Task instructions:
Starting at the line that contains "You are a computer-use agent. The" and continuing through the end of the material, write those lines again with "Start date" swapped for "End date", leaving everything else unchanged.

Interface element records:
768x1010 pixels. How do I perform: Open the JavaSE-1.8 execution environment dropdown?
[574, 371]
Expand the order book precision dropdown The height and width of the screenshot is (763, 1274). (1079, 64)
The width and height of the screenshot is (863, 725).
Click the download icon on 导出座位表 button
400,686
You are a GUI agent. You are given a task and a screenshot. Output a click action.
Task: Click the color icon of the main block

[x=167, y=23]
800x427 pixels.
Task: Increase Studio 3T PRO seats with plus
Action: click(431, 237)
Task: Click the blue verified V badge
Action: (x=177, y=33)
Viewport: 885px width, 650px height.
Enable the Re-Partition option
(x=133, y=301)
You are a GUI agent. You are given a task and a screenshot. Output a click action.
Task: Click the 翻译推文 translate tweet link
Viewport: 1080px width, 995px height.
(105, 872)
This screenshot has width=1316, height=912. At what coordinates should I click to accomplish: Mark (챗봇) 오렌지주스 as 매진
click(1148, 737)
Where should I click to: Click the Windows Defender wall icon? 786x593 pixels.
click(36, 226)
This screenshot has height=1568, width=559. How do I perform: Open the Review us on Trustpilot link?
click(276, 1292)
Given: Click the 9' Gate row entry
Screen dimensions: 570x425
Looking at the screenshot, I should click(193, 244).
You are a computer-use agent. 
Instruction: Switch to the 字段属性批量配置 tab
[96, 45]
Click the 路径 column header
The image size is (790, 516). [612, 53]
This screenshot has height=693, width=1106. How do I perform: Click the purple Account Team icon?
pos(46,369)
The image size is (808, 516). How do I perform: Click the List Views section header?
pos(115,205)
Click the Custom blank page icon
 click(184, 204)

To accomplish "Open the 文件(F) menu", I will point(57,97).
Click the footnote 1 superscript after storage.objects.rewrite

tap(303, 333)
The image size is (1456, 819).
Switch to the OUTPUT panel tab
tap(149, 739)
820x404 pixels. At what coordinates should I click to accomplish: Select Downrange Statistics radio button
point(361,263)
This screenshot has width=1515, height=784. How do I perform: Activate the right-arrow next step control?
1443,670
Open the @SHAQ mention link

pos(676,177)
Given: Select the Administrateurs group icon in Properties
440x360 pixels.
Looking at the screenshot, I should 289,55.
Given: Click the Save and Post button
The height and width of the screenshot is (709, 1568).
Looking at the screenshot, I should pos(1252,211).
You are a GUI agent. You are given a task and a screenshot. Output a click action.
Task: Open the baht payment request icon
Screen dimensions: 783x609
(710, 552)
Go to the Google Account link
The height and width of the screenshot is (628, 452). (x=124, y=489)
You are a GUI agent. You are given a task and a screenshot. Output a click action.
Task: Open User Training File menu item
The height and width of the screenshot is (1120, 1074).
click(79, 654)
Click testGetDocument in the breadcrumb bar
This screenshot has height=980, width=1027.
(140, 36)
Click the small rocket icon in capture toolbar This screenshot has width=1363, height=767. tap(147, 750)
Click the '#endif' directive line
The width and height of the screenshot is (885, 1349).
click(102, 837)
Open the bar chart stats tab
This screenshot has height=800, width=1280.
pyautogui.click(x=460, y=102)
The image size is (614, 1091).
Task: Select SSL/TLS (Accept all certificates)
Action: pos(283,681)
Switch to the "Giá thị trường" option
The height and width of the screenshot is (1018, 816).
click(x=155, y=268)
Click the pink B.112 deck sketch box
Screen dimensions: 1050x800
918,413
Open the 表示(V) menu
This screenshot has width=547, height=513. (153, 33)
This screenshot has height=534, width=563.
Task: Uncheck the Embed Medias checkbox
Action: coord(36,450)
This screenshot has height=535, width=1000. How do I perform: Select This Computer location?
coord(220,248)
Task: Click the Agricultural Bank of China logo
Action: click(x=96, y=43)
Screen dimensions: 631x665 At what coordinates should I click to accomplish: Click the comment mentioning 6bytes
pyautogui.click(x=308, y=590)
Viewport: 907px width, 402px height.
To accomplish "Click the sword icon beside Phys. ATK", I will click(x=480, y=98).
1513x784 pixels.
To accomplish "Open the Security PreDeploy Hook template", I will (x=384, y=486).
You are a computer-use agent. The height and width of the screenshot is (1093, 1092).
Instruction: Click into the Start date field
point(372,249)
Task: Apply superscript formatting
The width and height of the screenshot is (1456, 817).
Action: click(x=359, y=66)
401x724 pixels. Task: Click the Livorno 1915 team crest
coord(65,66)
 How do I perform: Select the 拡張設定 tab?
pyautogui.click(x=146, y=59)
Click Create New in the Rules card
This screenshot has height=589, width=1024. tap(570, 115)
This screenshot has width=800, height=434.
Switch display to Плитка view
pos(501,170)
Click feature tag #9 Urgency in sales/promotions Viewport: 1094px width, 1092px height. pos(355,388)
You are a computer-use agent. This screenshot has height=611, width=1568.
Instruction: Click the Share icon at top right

Expected answer:
You are a computer-use agent. The height and width of the screenshot is (1093, 1092).
Instruction: Click into the End date field
point(372,249)
Task: Apply superscript formatting
The width and height of the screenshot is (1456, 817).
Action: click(x=359, y=66)
401x724 pixels. Task: Click the Livorno 1915 team crest
coord(65,66)
 How do I perform: Select the 拡張設定 tab?
pyautogui.click(x=146, y=59)
Click Create New in the Rules card
This screenshot has height=589, width=1024. tap(570, 115)
This screenshot has width=800, height=434.
Switch display to Плитка view
pos(501,170)
Click feature tag #9 Urgency in sales/promotions Viewport: 1094px width, 1092px height. pos(355,388)
You are a computer-use agent. This screenshot has height=611, width=1568.
Instruction: Click the Share icon at top right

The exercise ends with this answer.